The taxi had its light on, but there seemed to be someone in it. However, after a few minutes, it became obvious that whoever was in the taxi wasn’t getting out. In fact, she appeared to be chatting with the driver. I didn’t think it was a great idea to try get into a taxi that was already occupied, but the driver seemed to be willing to take us where we wanted to go, so my friend jumped into the taxi. I wasn’t sure about hopping in the back with some girl I’d never met and I had a girlfriend, so I didn’t really think it was a good idea. On the other hand, I felt like I was capable of fending off the advances of a young lady of the night, however awkwardly, should I be compelled to do so. Then there was my friend, who was impatiently telling me, “Look, just get in the cab, we’ll sort it out on the way.” So I got in the cab, not knowing what to expect.

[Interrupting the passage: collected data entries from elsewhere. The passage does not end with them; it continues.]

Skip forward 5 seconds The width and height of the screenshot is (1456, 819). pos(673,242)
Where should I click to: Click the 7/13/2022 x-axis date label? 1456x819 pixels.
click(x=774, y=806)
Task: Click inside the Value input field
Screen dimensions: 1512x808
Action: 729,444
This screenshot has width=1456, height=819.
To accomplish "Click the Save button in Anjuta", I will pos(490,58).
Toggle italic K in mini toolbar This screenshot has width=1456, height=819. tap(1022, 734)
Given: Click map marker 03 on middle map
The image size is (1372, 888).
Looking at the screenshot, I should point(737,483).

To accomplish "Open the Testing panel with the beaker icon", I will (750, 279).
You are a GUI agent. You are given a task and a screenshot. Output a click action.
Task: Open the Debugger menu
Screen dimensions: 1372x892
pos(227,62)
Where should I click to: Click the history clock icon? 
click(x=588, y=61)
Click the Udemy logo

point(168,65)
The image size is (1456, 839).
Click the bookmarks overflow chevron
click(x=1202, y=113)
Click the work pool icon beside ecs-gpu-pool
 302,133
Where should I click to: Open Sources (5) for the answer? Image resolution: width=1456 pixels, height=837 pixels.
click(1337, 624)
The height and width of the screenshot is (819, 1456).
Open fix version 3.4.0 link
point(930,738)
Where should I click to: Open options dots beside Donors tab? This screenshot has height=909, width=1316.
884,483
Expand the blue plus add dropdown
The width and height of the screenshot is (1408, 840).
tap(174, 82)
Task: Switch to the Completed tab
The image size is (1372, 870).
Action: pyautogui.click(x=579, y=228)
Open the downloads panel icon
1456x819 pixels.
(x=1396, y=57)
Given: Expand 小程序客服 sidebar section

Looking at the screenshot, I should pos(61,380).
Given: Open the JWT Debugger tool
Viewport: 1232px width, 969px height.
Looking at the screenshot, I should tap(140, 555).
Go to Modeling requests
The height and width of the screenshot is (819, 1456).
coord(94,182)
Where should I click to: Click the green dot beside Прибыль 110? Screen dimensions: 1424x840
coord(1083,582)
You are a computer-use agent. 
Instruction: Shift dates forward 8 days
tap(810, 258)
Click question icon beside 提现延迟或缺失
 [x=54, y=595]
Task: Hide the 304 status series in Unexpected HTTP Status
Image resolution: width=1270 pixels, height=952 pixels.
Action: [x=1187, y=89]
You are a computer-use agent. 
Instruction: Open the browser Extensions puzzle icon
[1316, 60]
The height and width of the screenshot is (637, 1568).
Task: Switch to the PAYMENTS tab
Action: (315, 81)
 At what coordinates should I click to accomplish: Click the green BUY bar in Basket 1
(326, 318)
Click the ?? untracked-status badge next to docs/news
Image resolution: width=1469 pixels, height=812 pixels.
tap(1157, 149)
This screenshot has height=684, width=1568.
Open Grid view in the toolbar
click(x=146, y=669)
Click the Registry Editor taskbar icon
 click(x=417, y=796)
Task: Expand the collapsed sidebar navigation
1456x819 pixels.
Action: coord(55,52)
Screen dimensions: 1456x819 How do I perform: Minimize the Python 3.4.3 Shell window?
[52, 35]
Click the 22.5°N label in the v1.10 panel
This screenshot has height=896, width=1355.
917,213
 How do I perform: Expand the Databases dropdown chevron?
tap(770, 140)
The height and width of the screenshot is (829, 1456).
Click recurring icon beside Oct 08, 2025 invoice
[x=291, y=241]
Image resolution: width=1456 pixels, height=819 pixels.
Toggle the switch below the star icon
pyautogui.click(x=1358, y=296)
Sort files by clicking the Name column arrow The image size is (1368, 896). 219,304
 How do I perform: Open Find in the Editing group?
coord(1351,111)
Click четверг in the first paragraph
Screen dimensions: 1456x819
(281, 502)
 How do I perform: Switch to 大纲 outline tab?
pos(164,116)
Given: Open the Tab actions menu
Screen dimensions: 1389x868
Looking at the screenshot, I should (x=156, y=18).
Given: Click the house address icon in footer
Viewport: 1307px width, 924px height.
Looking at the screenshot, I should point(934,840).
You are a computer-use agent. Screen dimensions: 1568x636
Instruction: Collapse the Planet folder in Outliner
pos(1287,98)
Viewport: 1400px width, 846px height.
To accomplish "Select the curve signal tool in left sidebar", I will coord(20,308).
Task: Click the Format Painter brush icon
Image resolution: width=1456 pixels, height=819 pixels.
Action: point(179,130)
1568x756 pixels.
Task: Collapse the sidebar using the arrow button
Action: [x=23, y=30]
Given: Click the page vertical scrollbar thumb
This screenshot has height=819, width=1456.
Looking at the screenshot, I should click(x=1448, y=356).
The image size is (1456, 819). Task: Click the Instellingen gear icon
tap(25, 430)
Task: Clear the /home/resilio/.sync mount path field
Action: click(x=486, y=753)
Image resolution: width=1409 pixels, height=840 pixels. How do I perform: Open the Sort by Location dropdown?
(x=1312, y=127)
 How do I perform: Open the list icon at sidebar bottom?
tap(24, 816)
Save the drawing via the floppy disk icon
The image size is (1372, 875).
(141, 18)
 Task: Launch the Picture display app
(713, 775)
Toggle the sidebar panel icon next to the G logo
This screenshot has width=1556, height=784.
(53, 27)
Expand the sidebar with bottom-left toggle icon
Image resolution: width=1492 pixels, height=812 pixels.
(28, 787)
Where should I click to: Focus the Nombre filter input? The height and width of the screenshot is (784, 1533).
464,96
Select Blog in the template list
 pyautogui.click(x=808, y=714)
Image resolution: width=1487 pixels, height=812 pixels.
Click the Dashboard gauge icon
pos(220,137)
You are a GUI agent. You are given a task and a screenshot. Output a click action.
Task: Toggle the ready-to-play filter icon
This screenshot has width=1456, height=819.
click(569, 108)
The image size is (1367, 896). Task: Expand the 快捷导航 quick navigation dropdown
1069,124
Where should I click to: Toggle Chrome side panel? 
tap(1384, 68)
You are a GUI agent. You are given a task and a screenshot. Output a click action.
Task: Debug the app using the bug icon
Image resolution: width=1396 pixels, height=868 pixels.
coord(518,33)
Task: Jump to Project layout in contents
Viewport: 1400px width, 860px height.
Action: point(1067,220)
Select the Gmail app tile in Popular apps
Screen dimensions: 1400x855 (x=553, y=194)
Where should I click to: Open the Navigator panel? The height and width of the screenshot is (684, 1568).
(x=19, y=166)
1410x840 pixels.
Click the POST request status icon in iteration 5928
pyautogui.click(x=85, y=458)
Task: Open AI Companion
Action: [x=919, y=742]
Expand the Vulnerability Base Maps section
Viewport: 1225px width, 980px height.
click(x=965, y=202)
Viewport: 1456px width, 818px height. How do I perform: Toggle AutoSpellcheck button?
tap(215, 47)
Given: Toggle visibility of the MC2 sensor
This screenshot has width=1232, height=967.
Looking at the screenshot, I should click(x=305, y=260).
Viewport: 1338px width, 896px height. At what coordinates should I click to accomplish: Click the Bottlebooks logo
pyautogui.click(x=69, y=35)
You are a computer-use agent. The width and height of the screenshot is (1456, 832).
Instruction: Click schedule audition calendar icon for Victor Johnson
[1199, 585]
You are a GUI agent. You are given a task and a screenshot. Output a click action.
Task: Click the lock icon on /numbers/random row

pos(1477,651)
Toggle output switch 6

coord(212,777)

Now my friend’s Chinese is pretty good, so he was talking with the driver most of the way. I don’t know if the driver backed this up, but my friend seemed to think that the girl in the backseat had some kind of arrangement with the driver where he would take her to different customers. Every once in a while, my friend would ask the girl a question, but she mostly gave him one-word answers. I’m still not sure what he asked her, but she didn’t seem too happy. In fact, she seemed to be in a pretty surly mood from the time we got in the cab to the time that we got out. Or maybe it just seemed that way to me because she didn’t look at me or speak to me once the entire trip. At some point my friend and the driver started arguing fiercely about something and we ended up stopping somewhere short of our destination. We got out and my friend refused to pay for the ride because he said the driver was trying to rip us off (which is probably true). This started a massive argument in the street with the taxi driver and my friend shouting at each other. There was a tense moment when a group of Chinese guys was walking by across the street and I think the taxi driver was asking them to help him. My friend shouted to them that the driver was trying to cheat us and that he wasn’t even from Wuxi (which must have been true or the driver would have spoken to them in the local dialect to prove him wrong). They laughed and kept going. The driver looked like he was considering trying to physically restrain my friend from walking away, but he thought better of it and let us walk on. As we walked off and tried to plan the next move, one thought kept nagging at me. I kept thinking, “Wait a minute… was I just snubbed by a hooker?